Another big area of investment in analytics for recruiting is in assessments to measure candidates’ skills and personality to quickly and accurately identify potential top performers. Both smart automation and candidate assessment are resulting in improved quality of hire in terms of performance and retention.
A new set of metrics that HR leaders are tasked with is increasing the diversity of their workforce. Hiring can play a large role in bringing new people from a variety of backgrounds and demographic groups. With talent intelligence and workforce analytics, HR leaders can see the diversity of their talent pool from initial screening to the interview stage and along every step of the hiring process to ensure they are in compliance with EEOC.
2. Reskilling analytics
58% of the workforce will need new skill sets to do their jobs successfully, according to Gartner. Data shows the total number of skills required for a single job has increased by 10% each year since 2017. That doesn’t even account for the one in three skills listed in the average 2017 job posting that are already obsolete now in 2021.

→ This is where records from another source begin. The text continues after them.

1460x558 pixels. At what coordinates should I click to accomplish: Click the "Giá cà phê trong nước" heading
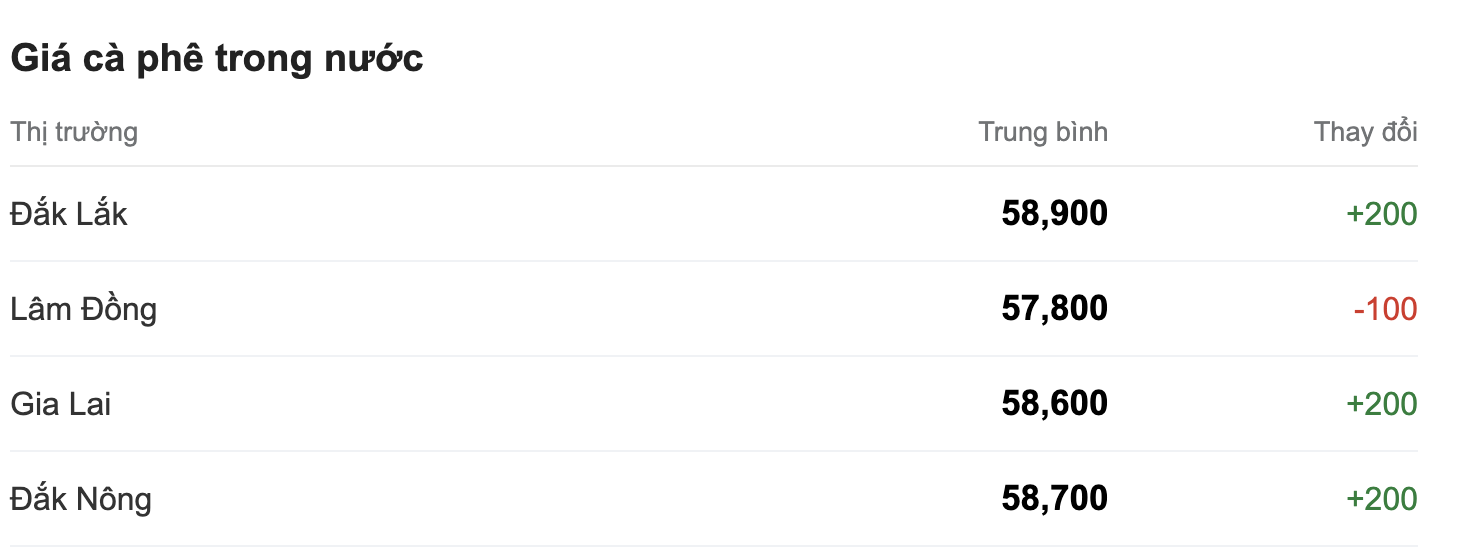[217, 59]
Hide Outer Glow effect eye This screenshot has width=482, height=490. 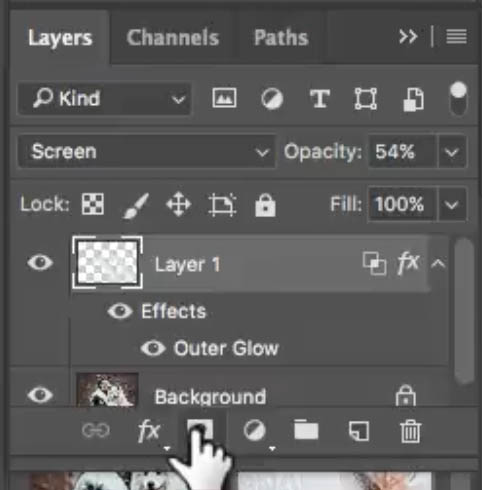tap(153, 348)
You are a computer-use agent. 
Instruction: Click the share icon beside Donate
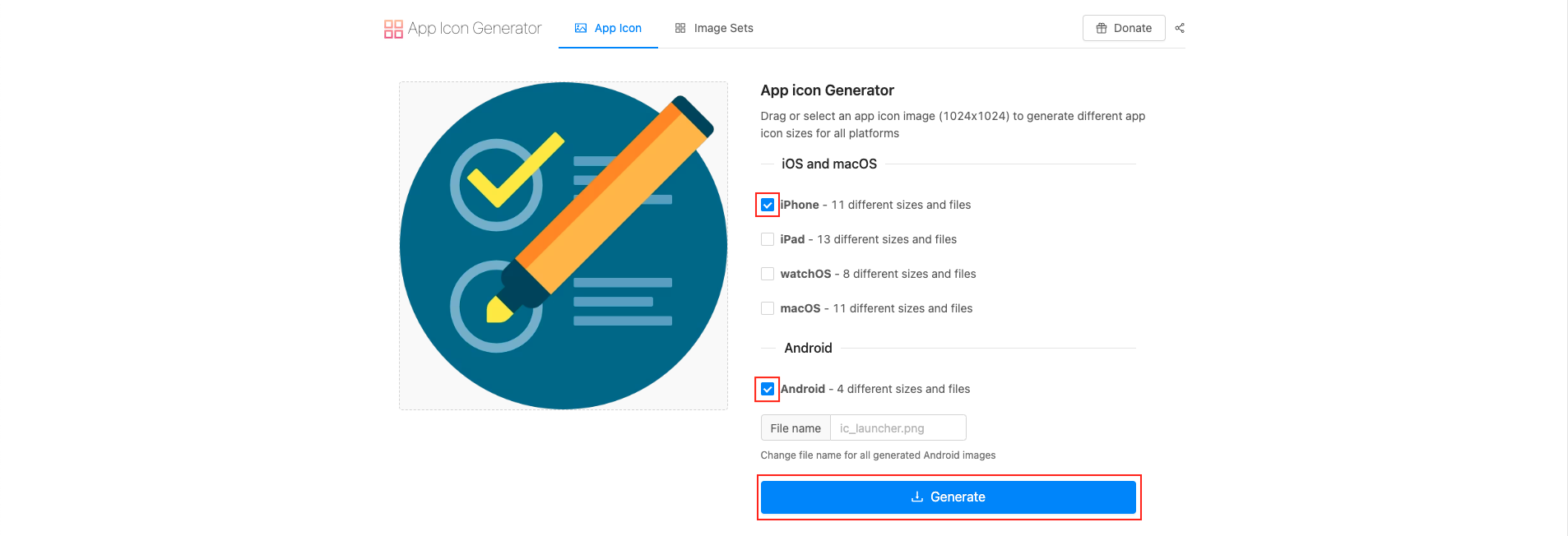tap(1180, 28)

Reskilling can be a better choice from an economic standpoint, especially at scale. With talent intelligence, you can gain a better view of your existing talent pool’s current skills, including gaps that require retraining or external hires. You can then address your own internal skills gap by training and redeploying existing employees at lower cost to your bottom line than the lengthy and expensive hiring process. Reskilling is also an important part of the employee experience as employees are more likely to stay longer at programs with structured training programs and learning opportunities.
How is this measured? Data is being applied to the learning and development function by measuring the effectiveness of learning programs, iterate on programs to optimize investments, and communicate the business impact to stakeholders.

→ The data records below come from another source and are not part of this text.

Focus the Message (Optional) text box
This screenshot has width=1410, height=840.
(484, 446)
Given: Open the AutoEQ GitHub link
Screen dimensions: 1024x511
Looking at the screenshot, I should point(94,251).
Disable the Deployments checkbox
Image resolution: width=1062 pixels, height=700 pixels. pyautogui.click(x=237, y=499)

A growing area of learning analytics is network performance and learning, which is managing employees to deliver enterprise contribution rather than individual task performance.
3. Talent management
Talent management oversees the entire employee lifecycle. It is a process of attracting, developing, and retaining your people, also known as your organization’s greatest asset. In light of many conversations surrounding The Great Resignation and the War on Talent, organizations with a comprehensive view of their talent pool are able to be more agile in unpredictable times and tune their talent strategy to stay in line with business needs.

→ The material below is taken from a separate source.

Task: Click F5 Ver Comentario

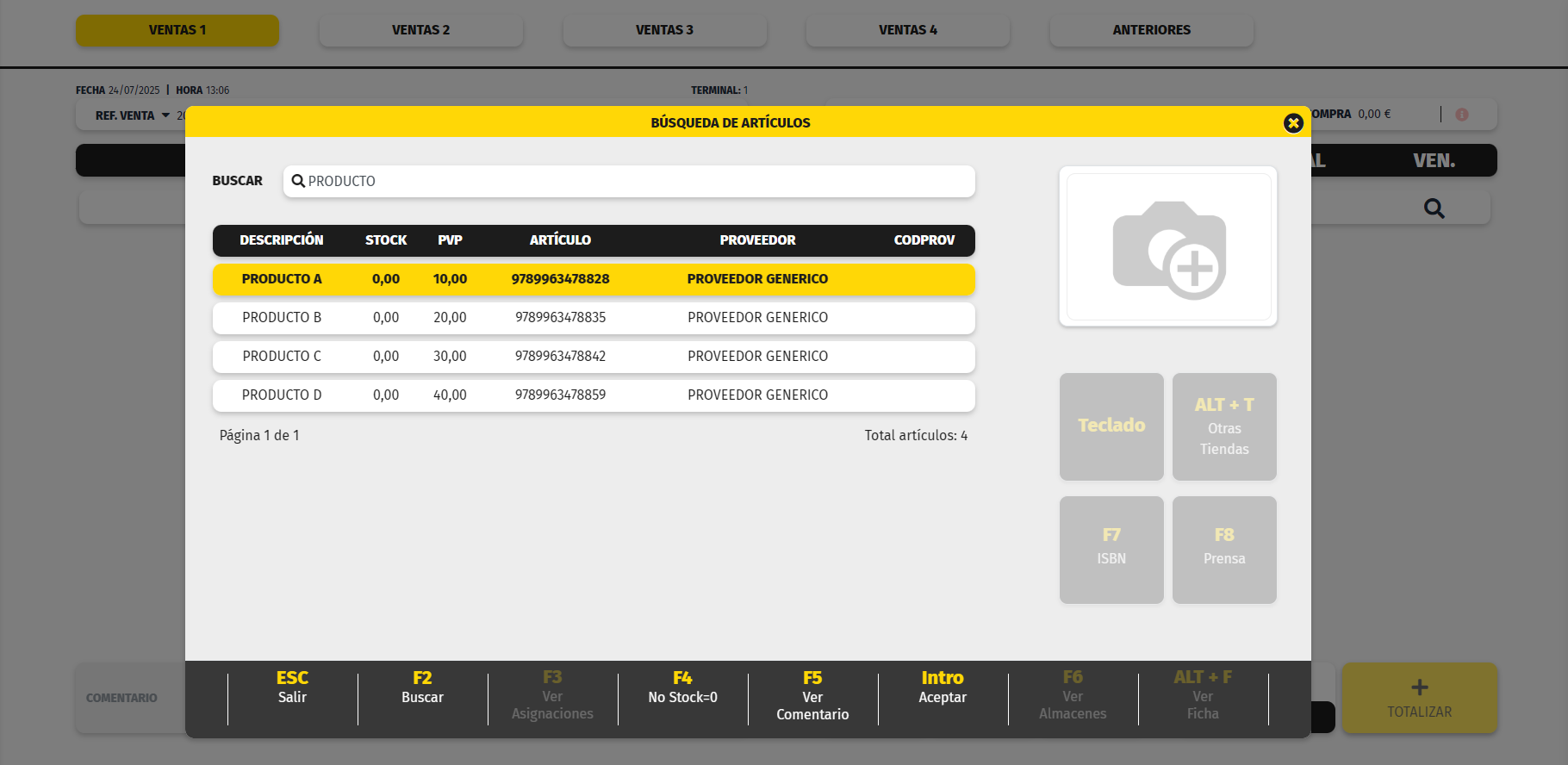Action: (812, 696)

24% of leaders use analytics to improve employee performance and engagement from data sources include performance evaluations, employee engagement surveys, and real-time behavioural data such as emails. When done correctly, organizations are able to nurture their talent pool with a global view of employee skills and capabilities.
An innovative organization using workforce analytics for performance is Infosys. They reduced their attrition by assessing what the ideal experience, tenure, and requirements were for key positions and transferring employees who were unqualified for their current roles to other internal roles.
Coming back to our focus on increasing diversity in the workplace above. Talent intelligence allows HR leaders to measure the diversity, equity, and inclusion of the people within their organization. This allows HR teams to create actionable policies based on the data already in their systems.
There are multiple areas to focus on with talent intelligence and workforce analytics, whether it’s employee retention, improving the diversity of your workforce, or succession planning for the future of your organization. Data-driven decisions are important for making more accurate, efficient, and fair talent decisions, especially for enterprise organizations with a global workforce. Keep pace with your competition with talent intelligence into your workforce analytics.